Sex education: Time to level-up with online content?
You’ve got all the facts on your side, scientists are affirming your position, and you’ve identified a plan of action that paves the way to social change…but nobody will bite. What’s a person to do?
We’ve discussed the reasons for which the uptake of knowledge into practice isn’t consistent: information is poorly packaged; connections between knowledge producers and knowledge users are weak or non-existent. However, even if we manage to overcome these obstacles, ideology can block the way. It’s responsible for inaction (or poor action) on many pressing issues, such as climate change, poverty reduction, and sex education.
We can characterize approaches to sex education in the US as either comprehensive or abstinence only. Comprehensive sex education generally includes information about contraception use and reducing the risk of transmitting sexually transmitted infections (STIs). The catch is that this sort of sex education is morally objectionable to some people. Specifically, many social conservatives object to lessons that acknowledge or condone sex between unmarried individuals. These values have informed laws mandating abstinence-only sex education; presently, nineteen states have such legislation (Guttmacher Institute, 2013). Unfortunately, abstinence-only sex education fares poorly in terms of reducing unwanted outcomes when compared with comprehensive education (Kohler et al., 2008)

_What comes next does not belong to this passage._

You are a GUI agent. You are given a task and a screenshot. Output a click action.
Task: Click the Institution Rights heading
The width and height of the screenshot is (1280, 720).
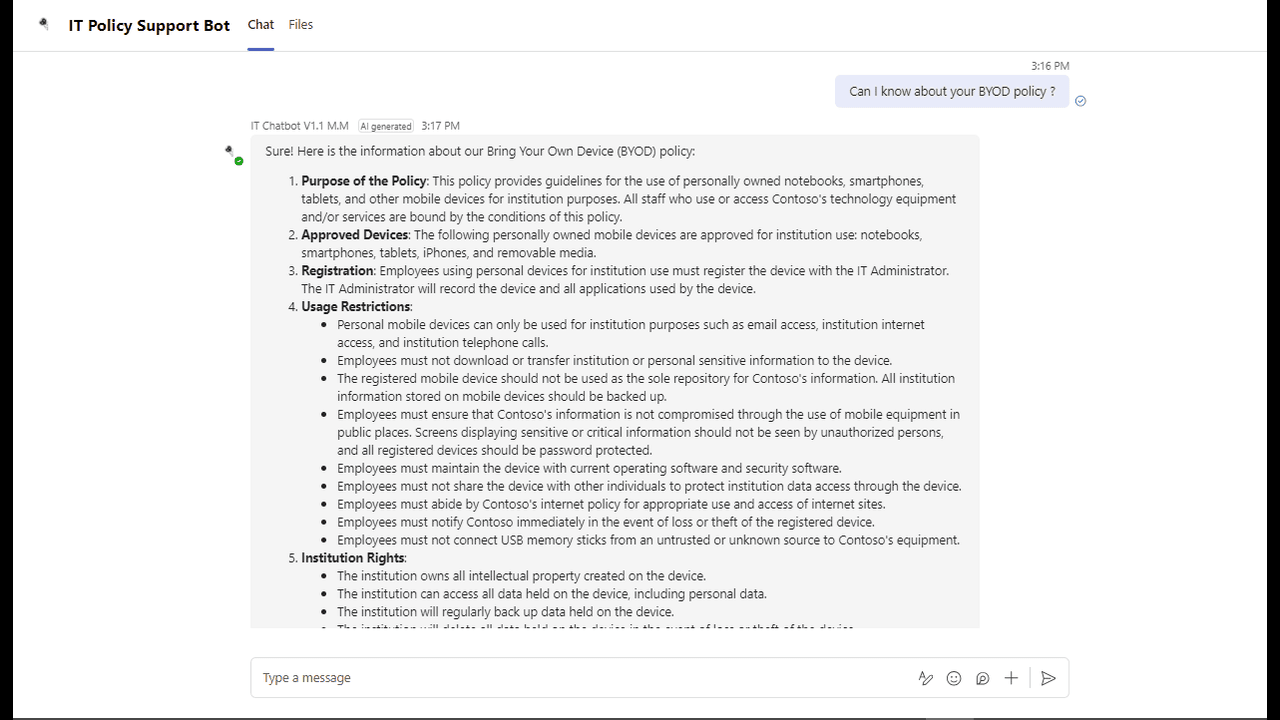point(353,558)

So, what to do? On the issue of climate change, Geoff Dembicki (2013) argues that climate activists need to reframe their rhetoric to better match the way in which conservatives see the world. Advocates for sex education might heed this advice and point to reductions in pregnancies that occur out of wedlock and a reduction in the number of abortions, which touch on two issues important to social conservatives.

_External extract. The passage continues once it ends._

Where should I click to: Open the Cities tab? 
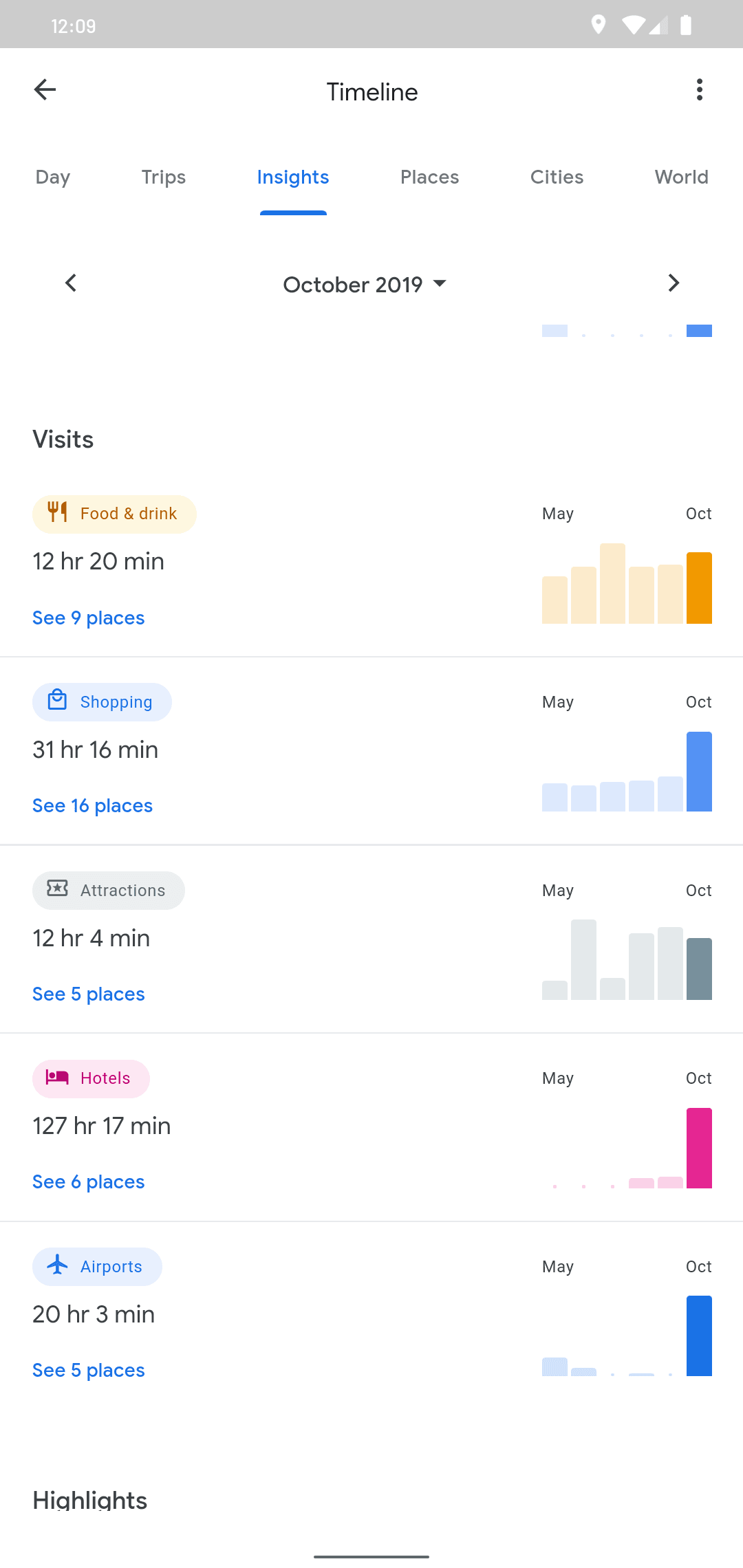click(x=557, y=177)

Another option is to expand efforts to provide information online. This isn’t uncharted territory; there are already many online resources that provide comprehensive information about sexuality and sexual health. However, current efforts don’t appear to be sufficient. In a recent study of American youth aged 13-18, Mitchell et al. (2013, p. 6) found that only 19 percent of participants who identified as heterosexual accessed information about sexual health online. Of those, nearly half (46 percent) did so purely out of curiosity; an additional 43 percent cited privacy concerns as their primary motivation. What this suggests is that online materials may be of benefit to a wide swath of youth, including those who already receive comprehensive sex education. Taken together with Buhli et al.’s (2009) finding that much online sexual health information is of low quality, this points to an opportunity for public health practitioners to make new efforts to develop and promote online material.
These efforts might involve finding new ways to promote existing websites. Sex educators could attempt to piggyback on popular websites and platforms. The Khan Academy is a popular site that provides series of educational videos on a variety of subjects, many of which have been viewed hundreds of thousands of times. Public health practitioners might look to collaborate with this and other similar websites to incorporate content about sexual health and well-being.
Where resources permit, we should invest in targeted advertising on Google and social media platforms such as Facebook and Twitter. Other efforts could include developing material that requires engagement from the user. Rather then simply present facts, these websites might transform the material into games (see Kapp, 2012 for discussion of the “gamification” of education). Additionally, they might provide mechanisms by which youth could contribute their own content.
I do not believe that more, better quality education alone is enough to ensure good sexual health for all youth. Sex education efforts will not be sufficient if we do not also address problems that pose barriers to sexual health and well-being such as stigma and poverty (Lichtenstein, 2003). However, under the current circumstances, online sex education can play a useful role.
Buhi, E. R., Daley, E. M., Oberne, A., Smith, S. A., Schneider, T., & Fuhrmann, H. J. (2010). Quality and accuracy of sexual health information web sites visited by young people. Journal of adolescent health, 47(2), 206-208.
Dembicki, G. (2013). How to talk to a conservative about climate change. Retrieved from http://thetyee.ca/News/2013/07/29/Conservatives-and-Climate-Change/
Guttmacher Institute. (2013). State policies in brief: Sex and HIV education. Retrieved from http://www.guttmacher.org/statecenter/spibs/spib_SE.pdf
Kapp, K. M. (2012). The gamification of learning and instruction: game-based methods and strategies for training and education. Retrieved from http://library.books24x7.com.proxy.lib.sfu.ca/
Kohler, P. K., Manhart, L. E., & Lafferty, W. E. (2008). Abstinence-only and comprehensive sex education and the initiation of sexual activity and teen pregnancy. Journal of Adolescent Health, 42(4), 344-351.
Lichtenstein, B. (2003). Stigma as a barrier to treatment of sexually transmitted infection in the American deep south: issues of race, gender and poverty. Social Science & Medicine, 57(12), 2435-2445.
Mitchell, K. J., Ybarra, M. L., Korchmaros, J. D., & Kosciw, J. G. (2013). Accessing sexual health information online: use, motivations and consequences for youth with different sexual orientations. Health education research, Advance online publication.
 The authors note that a much larger percentage of LGBTQ-identifying youth used the Internet to access information about sexual health. They argue that this is because LGBTQ youth may lack other places to which they can turn.